What is required: Please continue the passage below on funding gaps for NTD mapping and surveys, picking up from where it stops.

──────── Quoted passage

Significant efforts have been jointly made among countries, donors, pharmaceutical companies and stakeholders to ensure funding, drugs and resources during the last two decades. Recently, under the Reaching the Last Mile Forum at COP28, global donors pledge over 777 million USD to tackle NTDs.
Despite the great progress and commitment, a lack of internal and external funding continues to be an issue when talking about disease mapping and monitoring and evaluation surveys. Baseline mapping in countries or regions not mapped for decades might be in a more difficult position attracting funding, as this is usually outlined at the start of a funding cycle so donors may not be willing to commit. Putting the focus on mapping gaps and issuing minimum information standards for country programmes to begin interventions may help to raise the alarm in these neglected areas.

────────────────
──────── Source data

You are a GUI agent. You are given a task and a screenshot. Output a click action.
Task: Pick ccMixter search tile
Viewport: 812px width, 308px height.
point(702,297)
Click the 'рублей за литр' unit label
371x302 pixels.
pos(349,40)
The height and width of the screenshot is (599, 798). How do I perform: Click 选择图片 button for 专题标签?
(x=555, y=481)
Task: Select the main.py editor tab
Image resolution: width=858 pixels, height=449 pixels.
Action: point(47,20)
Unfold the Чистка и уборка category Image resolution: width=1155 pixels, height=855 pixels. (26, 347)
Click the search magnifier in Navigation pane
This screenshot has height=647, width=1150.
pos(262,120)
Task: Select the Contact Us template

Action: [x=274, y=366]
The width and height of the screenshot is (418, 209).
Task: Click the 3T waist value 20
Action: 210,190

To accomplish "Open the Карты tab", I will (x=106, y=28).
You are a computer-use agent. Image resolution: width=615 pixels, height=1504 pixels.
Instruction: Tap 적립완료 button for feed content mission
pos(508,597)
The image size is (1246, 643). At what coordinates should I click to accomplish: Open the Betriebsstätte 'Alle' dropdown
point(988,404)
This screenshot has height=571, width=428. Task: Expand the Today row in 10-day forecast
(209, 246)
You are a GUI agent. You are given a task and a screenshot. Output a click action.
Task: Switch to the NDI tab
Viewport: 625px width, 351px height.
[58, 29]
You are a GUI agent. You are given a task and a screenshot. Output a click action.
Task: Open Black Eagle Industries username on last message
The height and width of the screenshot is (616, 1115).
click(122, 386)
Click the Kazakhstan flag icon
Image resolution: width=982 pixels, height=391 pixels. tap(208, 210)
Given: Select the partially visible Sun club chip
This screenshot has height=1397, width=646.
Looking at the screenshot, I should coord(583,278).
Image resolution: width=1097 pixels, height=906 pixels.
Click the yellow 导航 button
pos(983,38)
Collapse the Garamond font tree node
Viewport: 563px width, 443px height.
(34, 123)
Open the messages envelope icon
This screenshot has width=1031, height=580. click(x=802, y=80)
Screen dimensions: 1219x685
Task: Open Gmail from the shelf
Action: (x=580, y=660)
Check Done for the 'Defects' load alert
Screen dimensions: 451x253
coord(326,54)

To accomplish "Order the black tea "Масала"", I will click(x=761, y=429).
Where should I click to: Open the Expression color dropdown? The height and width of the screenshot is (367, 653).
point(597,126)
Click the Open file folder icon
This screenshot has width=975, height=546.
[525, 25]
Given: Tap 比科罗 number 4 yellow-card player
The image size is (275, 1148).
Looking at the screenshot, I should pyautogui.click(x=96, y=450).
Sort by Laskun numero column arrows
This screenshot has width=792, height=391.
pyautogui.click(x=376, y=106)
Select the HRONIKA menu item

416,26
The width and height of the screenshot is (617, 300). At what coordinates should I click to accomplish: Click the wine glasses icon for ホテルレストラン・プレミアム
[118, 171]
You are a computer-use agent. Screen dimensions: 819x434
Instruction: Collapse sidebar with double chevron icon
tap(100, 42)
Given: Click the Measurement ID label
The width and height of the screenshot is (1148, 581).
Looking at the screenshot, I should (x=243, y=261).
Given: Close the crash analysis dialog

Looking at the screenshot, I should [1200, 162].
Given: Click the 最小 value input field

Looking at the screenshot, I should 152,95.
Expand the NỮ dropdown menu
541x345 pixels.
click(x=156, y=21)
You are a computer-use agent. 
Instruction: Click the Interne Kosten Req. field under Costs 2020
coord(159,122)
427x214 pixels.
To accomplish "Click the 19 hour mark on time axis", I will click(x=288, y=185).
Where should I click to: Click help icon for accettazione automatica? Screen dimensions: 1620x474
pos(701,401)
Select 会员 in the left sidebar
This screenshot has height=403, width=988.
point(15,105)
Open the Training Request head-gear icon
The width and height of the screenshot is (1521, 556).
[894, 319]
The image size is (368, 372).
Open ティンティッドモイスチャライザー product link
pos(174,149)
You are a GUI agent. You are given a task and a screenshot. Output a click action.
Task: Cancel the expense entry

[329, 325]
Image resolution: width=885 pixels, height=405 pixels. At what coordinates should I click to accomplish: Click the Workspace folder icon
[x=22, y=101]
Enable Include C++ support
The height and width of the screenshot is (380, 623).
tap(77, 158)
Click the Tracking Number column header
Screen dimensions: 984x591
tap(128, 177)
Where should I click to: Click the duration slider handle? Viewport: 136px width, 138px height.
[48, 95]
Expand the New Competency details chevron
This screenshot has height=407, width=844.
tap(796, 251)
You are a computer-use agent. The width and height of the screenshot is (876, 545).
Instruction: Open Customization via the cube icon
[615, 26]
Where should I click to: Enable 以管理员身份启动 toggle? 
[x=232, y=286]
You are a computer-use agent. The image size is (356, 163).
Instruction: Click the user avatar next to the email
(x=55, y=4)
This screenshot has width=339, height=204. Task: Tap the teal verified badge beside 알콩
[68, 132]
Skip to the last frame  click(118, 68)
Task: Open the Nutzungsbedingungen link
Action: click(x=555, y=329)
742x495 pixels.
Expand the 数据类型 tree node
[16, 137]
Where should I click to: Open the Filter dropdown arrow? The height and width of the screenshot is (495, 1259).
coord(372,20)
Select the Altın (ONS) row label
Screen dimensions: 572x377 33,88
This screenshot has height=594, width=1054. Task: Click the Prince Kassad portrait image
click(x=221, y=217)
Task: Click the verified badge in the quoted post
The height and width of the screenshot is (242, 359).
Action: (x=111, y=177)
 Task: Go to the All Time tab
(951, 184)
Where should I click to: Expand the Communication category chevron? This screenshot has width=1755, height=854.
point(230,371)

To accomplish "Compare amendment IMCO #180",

────────────────

Task output:
Areas and countries suffering from humanitarian emergencies due to conflict are at highest risk of not meeting the 2030 NTD road map objectives. Conflict-affected countries such as Central African Republic, South Sudan, Chad or north-eastern Nigeria have major gaps in knowing the endemicity of at least one NTD. High levels of insecurity, limited access and lack of funding reliability negatively impacts the implementation of field activities.
Forced displacement is also on the rise in sub-Saharan Africa: 44 million people displaced in 2023, with 60% of people internally displaced. Questions have been raised about the validity of using the same monitoring and evaluation tools in areas where large population movements are taking place.
New approaches to address displaced communities, migrants and hard-to-reach groups are needed in all points of the intervention cycles. Such as including these communities in planning of activities, considering new implementation strategies during MDA campaigns and studying alternative sampling methods when monitoring and evaluation surveys are conducted. Integrating activities within existing community health networks could be a way to implement in such difficult situations. These approaches would require new funding mechanisms which include the evaluation and validation of the new methods.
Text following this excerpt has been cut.